That's one school of thought. Some of the biggest streaming providers simply serve a single muxed video+audio HLS stream based on bandwidth detection. Doesn't work very well for multi-language prerecorded content of course, but that's just one use case.

dundarious · on July 20, 2023

That's true, but my understanding is they serve a specific mux for a specific bandwidth profile, and serve it by just transmitting bytes, no demux required. I didn't mean to imply that wasn't a common option. I only meant to say I don't think a common option is to have a giant mux of all possible bandwidth profiles into one container file, that has to be demuxed at serve time.

My understanding is that YouTube supports both the "separate streams" and "specific mux per-bandwidth profile" methods, and picks one based on the codec support/preferences of the client.

jonsneyers · on July 20, 2023

Containers are just containers — you still need a decoder for their payload codec. This is the same for video and images. For video, containers are more important because you typically have several different codecs being used together (in particular video and audio) and the different bitstreams need to be interleaved.

The ISOBMFF format is used as a container for MP4, JPEG 2000, JPEG XL, HEIF, AVIF, etc.

And yes, there are ffmpeg-like "uber-libraries" for images: ImageMagick, GraphicsMagic, libvips, imlib2 and gdk-pixbuf are examples of those.
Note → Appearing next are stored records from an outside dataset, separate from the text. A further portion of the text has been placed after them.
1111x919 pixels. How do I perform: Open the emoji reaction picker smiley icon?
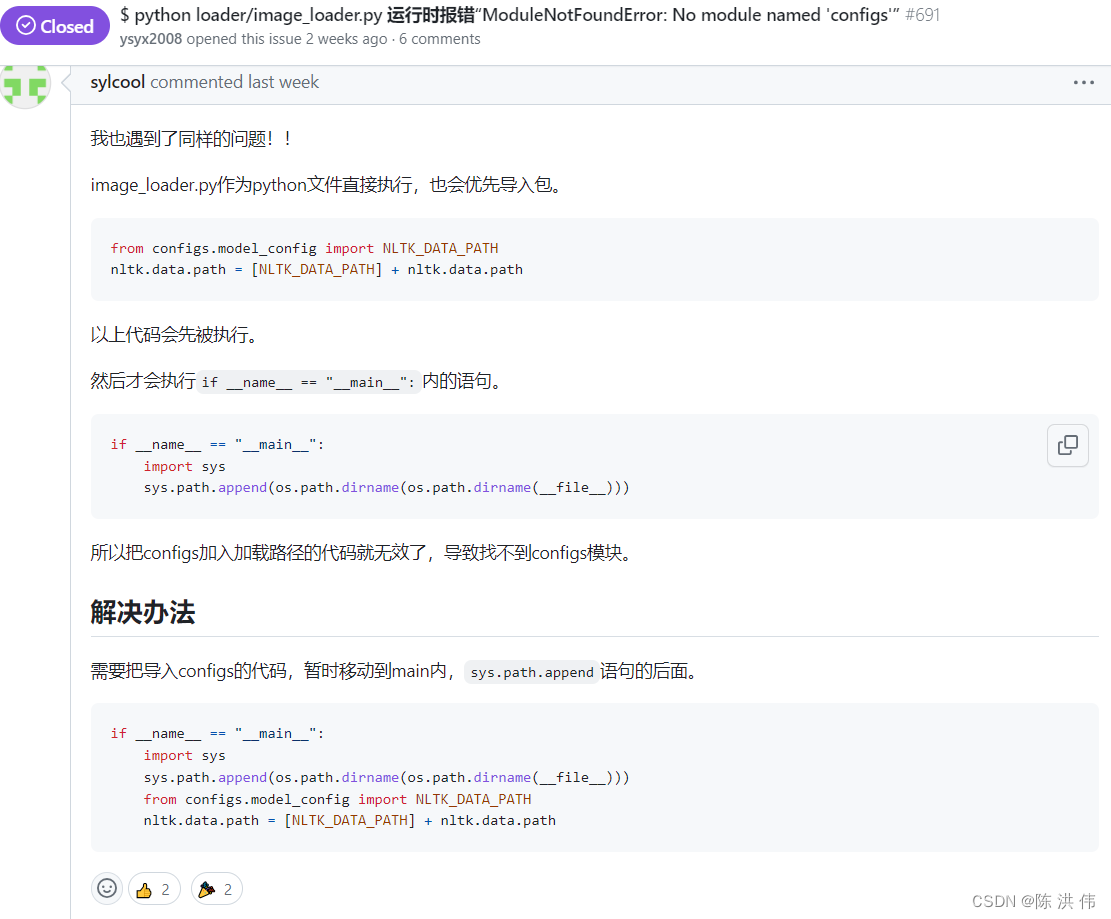pos(107,888)
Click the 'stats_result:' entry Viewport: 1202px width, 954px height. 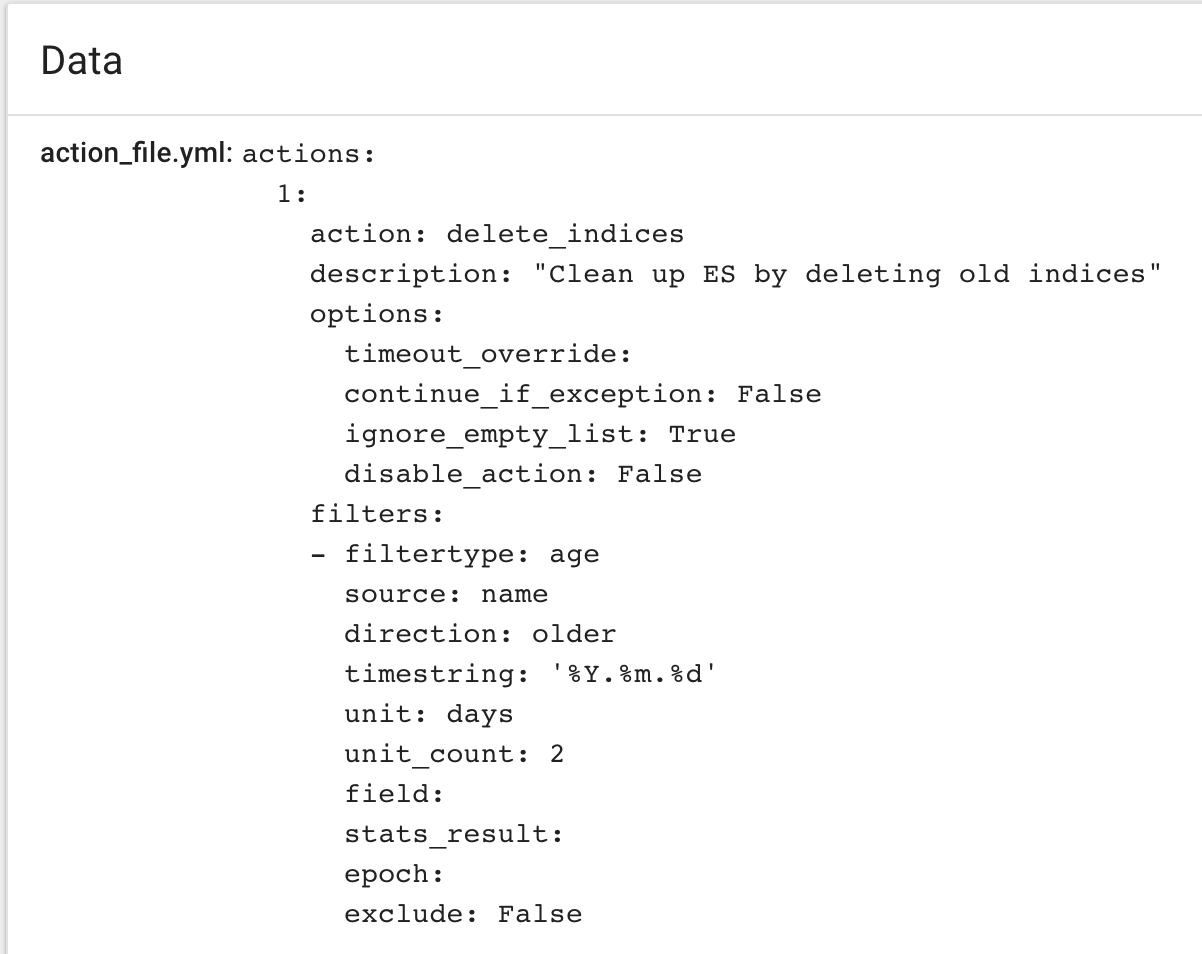(x=454, y=834)

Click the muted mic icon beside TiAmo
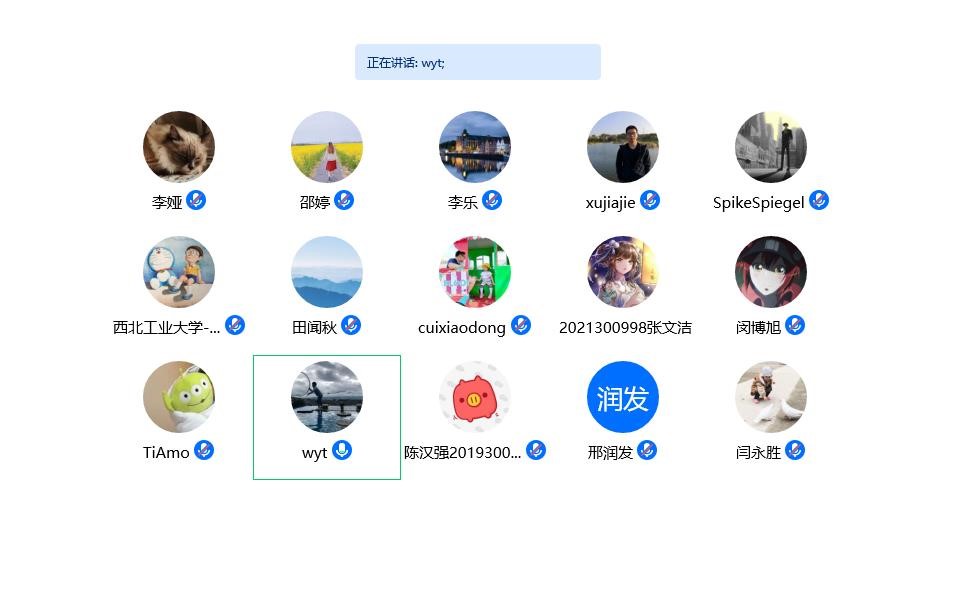tap(204, 450)
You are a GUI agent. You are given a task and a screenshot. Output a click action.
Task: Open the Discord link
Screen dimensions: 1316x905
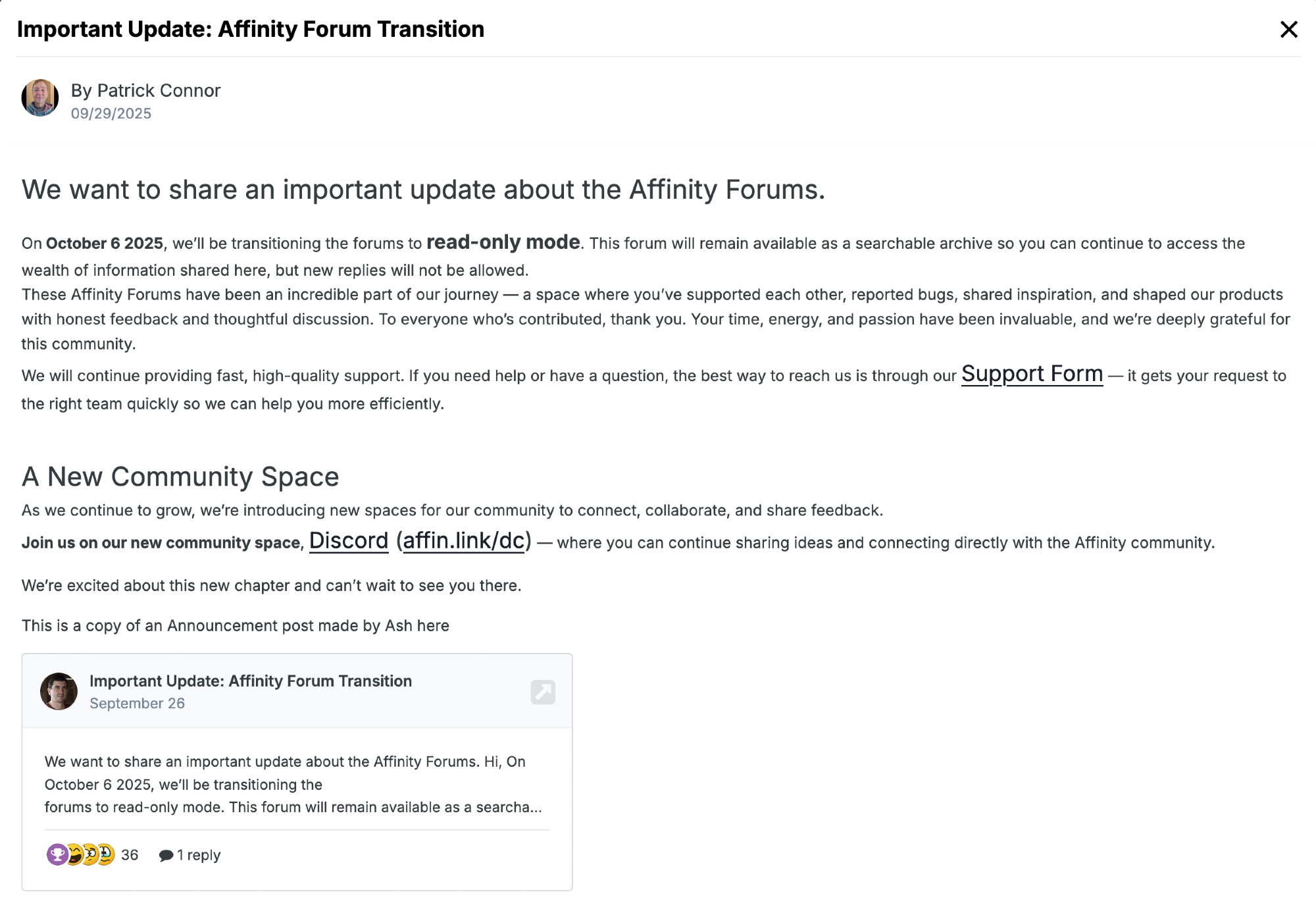pos(349,541)
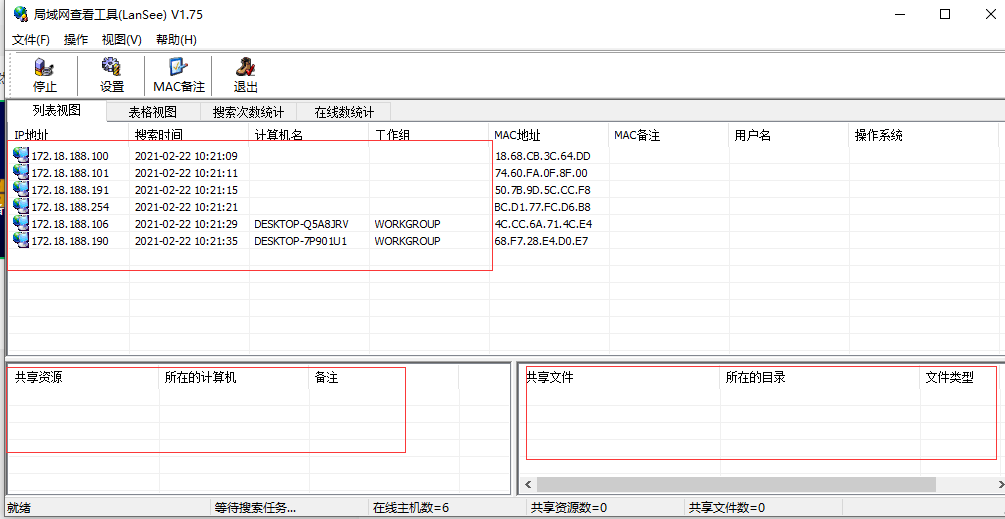Select computer icon for host 172.18.188.190
This screenshot has width=1005, height=519.
(x=21, y=241)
They support basically all image formats, and applications based on one of these will 'automatically' get JPEG XL support.

Apple also has such an "uber-library" called CoreMedia, which means any application that uses this library will also get JPEG XL support automatically.

capableweb · on July 20, 2023

I'm guessing it's mostly up to mostly tradition/momentum on how the formats where initially created and maintained.

Videos has (most of the time at least) at least two tracks at the same time that has to be syncronized, and most of the time it's one video track and one audio track. With that in mind, it makes sense to wrap those in a "container" and allow the video and audio to be different formats. You also can have multiple audios/video tracks in one file, but I digress.

With images, it didn't make sense at least in the beginning, to have one container because you just have one image (or many, in the case of .gif).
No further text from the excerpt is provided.